Chatham House, the foreign affairs thinktank, has issued a progress report on Yemen's post-Saleh transition – though I'm not sure "progress" is the right word to describe it.
"With attention focused on the National Dialogue process," it says, "the transition government is paying insufficient attention to Yemen’s economic crisis."
Distribution of the $6.4 billion in international aid promised at the Riyadh donor conference last September has stalled because of "disagreements over mechanisms for delivering the aid".
That is a polite way of saying donors are worried about the money falling into the hands of Yemen's various patronage networks – though the report does add that this need not be a barrier to humanitarian aid which is "less subject to political conditions".
President Hadi has also been accused of trying to build his own patronage network – "Abyanising" the government with appointees from his home province – but so far this hasn't gone beyond his inner circle, the report says.

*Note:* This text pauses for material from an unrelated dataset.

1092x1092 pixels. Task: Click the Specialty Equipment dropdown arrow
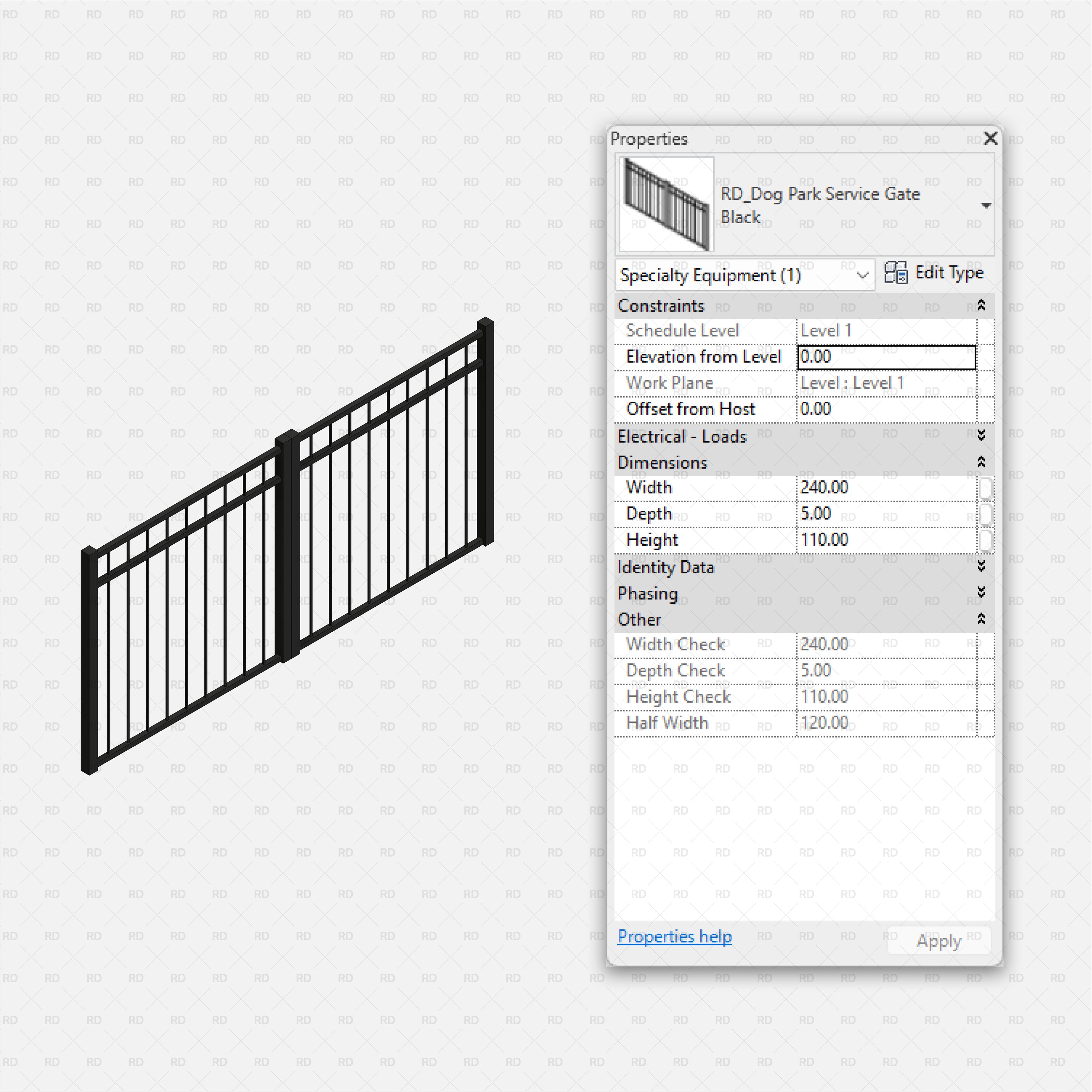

One potentially positive development is that political rivalries in the transitional (coalition) government "has been the provision to civil society of valuable evidence of government corruption, as each party has been leaking documents and details of the other’s corrupt practices".
"However, this increased flow of information has not been paralleled by any institutional response or signs of reform."
With the traditional elite and the establish patronage networks still firmly in place, Yemen is facing "a systemic crisis of representation" which neither the National Dialogue nor the inclusion of former opposition parties in the government is likely to change.
One consequence of this is that the youth movement which played a key role in the uprising against President Saleh has been sidelined from the transition process, though it still has influence on some issues. As a result, young Yemenis are increasingly being drawn towards the Houthi movement "as the only credible opposition to established political elites", the report suggests.